(Extracted records)
++++++++++

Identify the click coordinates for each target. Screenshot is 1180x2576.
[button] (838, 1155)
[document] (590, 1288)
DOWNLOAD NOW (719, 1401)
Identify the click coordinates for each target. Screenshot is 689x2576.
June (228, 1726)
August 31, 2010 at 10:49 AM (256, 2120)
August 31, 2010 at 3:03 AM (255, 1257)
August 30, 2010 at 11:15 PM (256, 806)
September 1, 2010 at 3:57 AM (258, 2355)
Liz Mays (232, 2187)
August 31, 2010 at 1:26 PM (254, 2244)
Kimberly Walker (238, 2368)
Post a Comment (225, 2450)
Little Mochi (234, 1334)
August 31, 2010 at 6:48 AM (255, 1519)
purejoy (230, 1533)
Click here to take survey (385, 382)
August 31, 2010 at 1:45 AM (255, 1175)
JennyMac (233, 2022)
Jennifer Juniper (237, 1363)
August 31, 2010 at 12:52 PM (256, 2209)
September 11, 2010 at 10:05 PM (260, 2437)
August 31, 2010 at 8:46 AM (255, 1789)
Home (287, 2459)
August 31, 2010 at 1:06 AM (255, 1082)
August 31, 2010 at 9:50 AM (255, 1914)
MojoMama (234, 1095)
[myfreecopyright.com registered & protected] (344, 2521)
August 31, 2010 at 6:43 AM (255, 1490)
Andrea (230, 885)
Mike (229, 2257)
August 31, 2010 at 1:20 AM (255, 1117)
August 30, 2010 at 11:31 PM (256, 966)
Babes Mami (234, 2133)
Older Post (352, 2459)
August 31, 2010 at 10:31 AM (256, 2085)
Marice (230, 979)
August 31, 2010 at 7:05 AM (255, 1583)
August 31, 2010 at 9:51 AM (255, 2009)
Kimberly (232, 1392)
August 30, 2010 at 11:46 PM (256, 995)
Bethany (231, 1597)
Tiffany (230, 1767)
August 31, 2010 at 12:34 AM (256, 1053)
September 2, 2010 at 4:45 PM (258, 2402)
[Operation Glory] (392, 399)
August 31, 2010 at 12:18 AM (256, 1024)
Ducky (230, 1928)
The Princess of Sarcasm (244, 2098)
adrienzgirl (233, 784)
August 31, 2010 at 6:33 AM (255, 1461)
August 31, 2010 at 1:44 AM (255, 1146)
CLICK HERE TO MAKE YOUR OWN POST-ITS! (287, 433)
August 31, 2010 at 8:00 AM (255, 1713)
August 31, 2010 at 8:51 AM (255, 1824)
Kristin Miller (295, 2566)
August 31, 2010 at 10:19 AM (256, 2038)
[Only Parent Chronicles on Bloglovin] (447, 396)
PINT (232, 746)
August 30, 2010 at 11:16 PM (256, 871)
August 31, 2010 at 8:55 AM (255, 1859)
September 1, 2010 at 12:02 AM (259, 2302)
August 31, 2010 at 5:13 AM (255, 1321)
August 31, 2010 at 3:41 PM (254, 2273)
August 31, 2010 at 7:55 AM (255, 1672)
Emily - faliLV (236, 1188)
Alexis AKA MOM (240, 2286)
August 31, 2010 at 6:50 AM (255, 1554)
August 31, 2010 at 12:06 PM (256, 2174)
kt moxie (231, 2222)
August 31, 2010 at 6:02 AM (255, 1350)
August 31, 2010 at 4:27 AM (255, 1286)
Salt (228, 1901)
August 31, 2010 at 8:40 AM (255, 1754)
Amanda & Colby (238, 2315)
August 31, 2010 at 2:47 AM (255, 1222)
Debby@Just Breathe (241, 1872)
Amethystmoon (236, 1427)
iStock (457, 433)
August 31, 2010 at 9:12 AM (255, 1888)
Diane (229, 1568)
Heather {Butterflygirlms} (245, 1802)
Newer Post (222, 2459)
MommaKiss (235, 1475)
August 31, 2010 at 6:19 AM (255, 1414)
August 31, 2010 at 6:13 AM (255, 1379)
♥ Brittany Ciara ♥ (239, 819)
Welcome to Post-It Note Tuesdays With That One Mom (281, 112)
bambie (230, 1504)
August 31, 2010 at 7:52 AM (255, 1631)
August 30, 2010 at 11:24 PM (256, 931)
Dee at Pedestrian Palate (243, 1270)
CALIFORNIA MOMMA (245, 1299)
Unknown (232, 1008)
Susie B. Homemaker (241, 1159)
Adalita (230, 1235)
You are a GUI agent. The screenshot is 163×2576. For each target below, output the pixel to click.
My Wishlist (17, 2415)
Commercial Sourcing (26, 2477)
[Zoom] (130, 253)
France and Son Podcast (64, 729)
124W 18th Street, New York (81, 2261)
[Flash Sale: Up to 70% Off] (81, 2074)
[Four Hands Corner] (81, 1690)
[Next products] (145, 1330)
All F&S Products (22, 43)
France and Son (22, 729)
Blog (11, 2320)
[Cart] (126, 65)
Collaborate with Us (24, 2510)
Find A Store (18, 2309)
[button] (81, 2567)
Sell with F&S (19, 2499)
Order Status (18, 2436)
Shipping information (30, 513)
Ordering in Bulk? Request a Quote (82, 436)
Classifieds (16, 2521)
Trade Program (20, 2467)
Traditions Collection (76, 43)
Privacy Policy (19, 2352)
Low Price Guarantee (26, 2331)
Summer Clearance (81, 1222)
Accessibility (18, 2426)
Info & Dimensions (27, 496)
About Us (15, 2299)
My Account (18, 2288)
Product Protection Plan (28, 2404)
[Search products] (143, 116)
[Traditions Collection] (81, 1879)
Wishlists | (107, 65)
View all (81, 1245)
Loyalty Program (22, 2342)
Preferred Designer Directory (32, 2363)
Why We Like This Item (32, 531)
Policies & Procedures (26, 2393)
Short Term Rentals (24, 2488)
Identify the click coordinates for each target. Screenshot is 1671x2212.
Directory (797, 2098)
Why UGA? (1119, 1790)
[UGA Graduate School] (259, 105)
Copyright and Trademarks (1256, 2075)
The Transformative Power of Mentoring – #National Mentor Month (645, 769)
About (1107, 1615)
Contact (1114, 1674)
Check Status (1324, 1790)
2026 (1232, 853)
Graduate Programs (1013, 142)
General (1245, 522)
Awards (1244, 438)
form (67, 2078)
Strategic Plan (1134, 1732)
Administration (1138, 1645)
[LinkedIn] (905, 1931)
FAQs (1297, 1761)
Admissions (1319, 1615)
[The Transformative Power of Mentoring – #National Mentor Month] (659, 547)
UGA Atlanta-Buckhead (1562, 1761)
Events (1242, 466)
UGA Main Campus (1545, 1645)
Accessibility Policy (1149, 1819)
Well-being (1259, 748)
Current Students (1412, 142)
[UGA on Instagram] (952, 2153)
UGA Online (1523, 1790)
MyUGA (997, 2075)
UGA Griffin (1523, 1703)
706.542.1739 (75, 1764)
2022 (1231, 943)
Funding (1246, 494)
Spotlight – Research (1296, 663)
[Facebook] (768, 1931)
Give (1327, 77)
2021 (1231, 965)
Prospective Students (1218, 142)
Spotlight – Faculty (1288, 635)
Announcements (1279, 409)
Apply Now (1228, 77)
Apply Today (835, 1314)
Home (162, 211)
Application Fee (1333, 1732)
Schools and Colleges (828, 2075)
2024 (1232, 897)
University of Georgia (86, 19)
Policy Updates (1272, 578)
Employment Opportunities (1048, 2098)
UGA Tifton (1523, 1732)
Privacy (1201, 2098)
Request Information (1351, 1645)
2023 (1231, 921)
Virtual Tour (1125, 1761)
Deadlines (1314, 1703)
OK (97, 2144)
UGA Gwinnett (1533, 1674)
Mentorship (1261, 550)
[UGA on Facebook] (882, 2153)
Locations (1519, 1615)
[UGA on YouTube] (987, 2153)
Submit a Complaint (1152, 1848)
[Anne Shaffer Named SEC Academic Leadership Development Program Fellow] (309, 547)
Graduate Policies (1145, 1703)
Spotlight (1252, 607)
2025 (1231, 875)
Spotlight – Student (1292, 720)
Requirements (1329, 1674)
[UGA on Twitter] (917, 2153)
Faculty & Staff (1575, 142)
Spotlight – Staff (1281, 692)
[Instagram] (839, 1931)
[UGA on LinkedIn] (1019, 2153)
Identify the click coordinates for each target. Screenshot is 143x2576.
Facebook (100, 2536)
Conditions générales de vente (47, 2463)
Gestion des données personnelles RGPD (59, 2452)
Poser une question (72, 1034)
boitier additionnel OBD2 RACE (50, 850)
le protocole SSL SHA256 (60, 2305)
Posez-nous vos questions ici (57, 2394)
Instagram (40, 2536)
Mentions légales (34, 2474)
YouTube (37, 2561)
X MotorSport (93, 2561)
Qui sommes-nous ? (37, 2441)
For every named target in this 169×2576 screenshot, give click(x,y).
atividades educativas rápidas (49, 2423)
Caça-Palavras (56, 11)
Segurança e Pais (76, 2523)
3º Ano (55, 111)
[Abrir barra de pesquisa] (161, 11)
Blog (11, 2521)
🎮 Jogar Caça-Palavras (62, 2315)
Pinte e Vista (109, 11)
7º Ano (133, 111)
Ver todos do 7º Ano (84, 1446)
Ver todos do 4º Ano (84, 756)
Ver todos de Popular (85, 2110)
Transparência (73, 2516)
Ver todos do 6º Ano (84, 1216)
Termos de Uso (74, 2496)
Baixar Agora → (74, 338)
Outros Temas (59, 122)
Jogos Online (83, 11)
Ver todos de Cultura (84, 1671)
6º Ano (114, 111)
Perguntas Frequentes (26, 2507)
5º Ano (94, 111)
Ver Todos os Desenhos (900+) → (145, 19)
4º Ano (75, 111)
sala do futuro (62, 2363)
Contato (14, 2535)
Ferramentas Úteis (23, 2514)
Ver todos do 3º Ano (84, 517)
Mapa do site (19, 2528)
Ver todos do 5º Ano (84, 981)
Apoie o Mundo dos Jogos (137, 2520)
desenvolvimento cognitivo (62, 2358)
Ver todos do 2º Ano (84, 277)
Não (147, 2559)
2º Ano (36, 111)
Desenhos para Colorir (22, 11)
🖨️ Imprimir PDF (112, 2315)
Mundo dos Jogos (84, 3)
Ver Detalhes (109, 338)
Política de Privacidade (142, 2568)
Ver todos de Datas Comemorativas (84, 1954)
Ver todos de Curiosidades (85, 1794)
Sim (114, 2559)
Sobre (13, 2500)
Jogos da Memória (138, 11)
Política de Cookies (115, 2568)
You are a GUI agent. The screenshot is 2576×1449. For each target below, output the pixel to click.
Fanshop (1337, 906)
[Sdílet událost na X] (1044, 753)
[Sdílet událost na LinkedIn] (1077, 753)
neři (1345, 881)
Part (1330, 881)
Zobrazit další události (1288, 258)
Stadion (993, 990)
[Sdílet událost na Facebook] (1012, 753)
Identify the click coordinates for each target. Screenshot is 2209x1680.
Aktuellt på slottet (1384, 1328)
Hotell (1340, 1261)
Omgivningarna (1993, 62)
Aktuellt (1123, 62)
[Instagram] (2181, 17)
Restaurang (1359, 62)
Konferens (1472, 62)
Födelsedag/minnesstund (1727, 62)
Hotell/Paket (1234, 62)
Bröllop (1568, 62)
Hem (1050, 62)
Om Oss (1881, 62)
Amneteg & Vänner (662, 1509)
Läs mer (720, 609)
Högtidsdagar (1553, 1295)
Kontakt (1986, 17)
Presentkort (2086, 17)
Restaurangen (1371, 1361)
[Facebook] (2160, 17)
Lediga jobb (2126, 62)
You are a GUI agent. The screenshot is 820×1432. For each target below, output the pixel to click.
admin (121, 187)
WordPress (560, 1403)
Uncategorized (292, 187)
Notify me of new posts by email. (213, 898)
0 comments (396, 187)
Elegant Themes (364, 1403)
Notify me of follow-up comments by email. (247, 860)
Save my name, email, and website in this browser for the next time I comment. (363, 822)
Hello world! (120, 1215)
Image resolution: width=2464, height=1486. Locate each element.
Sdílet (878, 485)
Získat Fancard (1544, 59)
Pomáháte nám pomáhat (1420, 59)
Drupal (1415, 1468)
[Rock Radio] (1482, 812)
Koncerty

++++++++++

• _Stated exercise_
Copy out the records word for word, starting at the line with "Welcome to Post-It" and ending at the line with "Sell with F&S (19, 2499)". Include both of those lines.

• _Response_
Welcome to Post-It Note Tuesdays With That One Mom (281, 112)
bambie (230, 1504)
August 31, 2010 at 7:52 AM (255, 1631)
August 30, 2010 at 11:24 PM (256, 931)
Dee at Pedestrian Palate (243, 1270)
CALIFORNIA MOMMA (245, 1299)
Unknown (232, 1008)
Susie B. Homemaker (241, 1159)
Adalita (230, 1235)
You are a GUI agent. The screenshot is 163×2576. For each target below, output the pixel to click.
My Wishlist (17, 2415)
Commercial Sourcing (26, 2477)
[Zoom] (130, 253)
France and Son Podcast (64, 729)
124W 18th Street, New York (81, 2261)
[Flash Sale: Up to 70% Off] (81, 2074)
[Four Hands Corner] (81, 1690)
[Next products] (145, 1330)
All F&S Products (22, 43)
France and Son (22, 729)
Blog (11, 2320)
[Cart] (126, 65)
Collaborate with Us (24, 2510)
Find A Store (18, 2309)
[button] (81, 2567)
Sell with F&S (19, 2499)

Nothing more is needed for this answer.